The network marketing groupies that join the autosurf web scams are led to believe autosurfing is a no-fault bonanza that lets everyone win. Isn't America great? Of course, America is great, but not everyone wins. Every time you have a winner, you also have a loser. Websites that hire autosurfers to ratchet up either the unique visits to their sites, or artificially inflate the number of page views to make it appear to potential paying advertisers that thousands of people who are not even remotely interested in that website are reading it in their 30-second visit. While autosurf websites may be legal, they aren't ethical. They are engaged in a legal form of fraud that needs to be stopped because it defrauds advertisers who expect honest value for their advertising buck.

Why? Because hundreds of Internet entrepreneurs who don't generate enough page views to attract them hire autosurfers to drive up the page views so that their websites appear to get more visitors than they actually do. Viewers translate into potential customers for advertisers. Major advertisers will only place their paid advertising on heavily trafficked sites. Top sites like Yahoo, AOL, Google, MSN.com, eBay and MySpace.com attract most of the available revenue since they are among the top ten most viewed websites in the world. The Drudge Report, which is one of the most popular cybernews sites in the country, is the 273rd most active website in the world with slightly over 6 million hits a day. The New York Times, which ranks 50th, gets over 11 million hits per day. WorldNetDaily.com and Newsmax.com are tied at 1.9 million hits a day.

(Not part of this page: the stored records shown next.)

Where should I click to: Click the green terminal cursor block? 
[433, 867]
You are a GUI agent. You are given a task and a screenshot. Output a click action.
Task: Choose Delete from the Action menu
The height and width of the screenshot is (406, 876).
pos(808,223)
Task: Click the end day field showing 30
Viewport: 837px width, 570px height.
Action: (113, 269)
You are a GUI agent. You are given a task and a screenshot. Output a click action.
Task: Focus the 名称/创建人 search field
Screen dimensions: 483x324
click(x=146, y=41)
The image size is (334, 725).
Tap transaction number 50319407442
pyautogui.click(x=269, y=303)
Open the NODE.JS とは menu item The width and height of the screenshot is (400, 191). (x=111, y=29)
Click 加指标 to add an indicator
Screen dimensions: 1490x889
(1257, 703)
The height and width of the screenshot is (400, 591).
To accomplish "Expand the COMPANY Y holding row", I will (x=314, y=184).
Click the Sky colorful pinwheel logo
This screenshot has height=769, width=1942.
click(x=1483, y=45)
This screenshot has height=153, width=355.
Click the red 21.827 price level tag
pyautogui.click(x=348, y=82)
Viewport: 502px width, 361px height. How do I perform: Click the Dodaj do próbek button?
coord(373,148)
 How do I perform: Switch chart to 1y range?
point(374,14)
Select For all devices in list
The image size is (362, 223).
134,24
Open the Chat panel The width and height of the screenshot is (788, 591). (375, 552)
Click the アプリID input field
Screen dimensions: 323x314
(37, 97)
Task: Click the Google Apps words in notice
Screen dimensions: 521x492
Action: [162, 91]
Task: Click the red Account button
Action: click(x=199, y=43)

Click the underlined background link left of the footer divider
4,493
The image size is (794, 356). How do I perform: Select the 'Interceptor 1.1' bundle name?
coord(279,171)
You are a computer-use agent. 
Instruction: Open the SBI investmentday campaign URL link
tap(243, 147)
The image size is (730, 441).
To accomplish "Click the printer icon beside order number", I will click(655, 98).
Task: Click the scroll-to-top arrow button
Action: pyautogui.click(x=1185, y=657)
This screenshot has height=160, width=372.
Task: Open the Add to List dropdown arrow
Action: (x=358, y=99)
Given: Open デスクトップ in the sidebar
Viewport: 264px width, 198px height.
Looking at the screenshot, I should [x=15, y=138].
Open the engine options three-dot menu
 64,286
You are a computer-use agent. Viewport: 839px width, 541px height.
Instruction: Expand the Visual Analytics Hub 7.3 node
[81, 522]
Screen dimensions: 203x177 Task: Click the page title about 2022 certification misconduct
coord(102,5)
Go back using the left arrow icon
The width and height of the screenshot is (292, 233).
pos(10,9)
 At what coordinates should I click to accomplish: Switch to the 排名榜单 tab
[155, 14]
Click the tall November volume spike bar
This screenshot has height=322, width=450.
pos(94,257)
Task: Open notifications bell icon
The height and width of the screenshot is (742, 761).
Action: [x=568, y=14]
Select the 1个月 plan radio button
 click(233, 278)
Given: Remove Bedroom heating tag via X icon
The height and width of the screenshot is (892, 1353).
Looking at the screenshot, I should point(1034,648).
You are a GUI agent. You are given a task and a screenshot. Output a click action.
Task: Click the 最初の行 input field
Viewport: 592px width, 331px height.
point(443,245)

Just as newspaper, magazine radio and TV advertisers use circulation audits to determine how many subscribers, listens, or viewers those media have, Internet advertisers monitor web traffic through companies like Alexa.com, and base their cyberad buys on the number of visitors websites receive monthly. The demand for increased viewers translates into potential customers for advertisers. Everyone chasing advertising revenue is trying to figure out how to increase their page views. As unethical as they are, autosurfers fill a growing niche in the world of cybercommerce. They deliver the page views that don't really exist. But more important, they deliver the advertising dollars to those websites that should not exist.

It was the natural multilevel marketing venture. For multilevel marketers to attract a sufficient number of surfers, the promise of huge rewards must be available. One of the nation's first autosurfer was www.tymglobal.com. Autosurfers began to pop up on the cyber-radar screen in 2002. By 2005 there were only around 40 of them. Then, when cyber-entrepreneurs like Claris F. Johnson created a profitable multilevel marketing scheme to attract more aggressive networking marketing types, autosurfer sites began multiplying like rabbits. Today, according to Jim Polack of Autosurf Central, there are now close to 400 active programs. While the bulk of them realistically offer surfers anywhere from 1% to 4% to visit 100 or more assigned websites in order to drive up their page views, he estimated that half of the autosurfers are now within the "Ponzi" danger zone, offering 5% to 25% daily.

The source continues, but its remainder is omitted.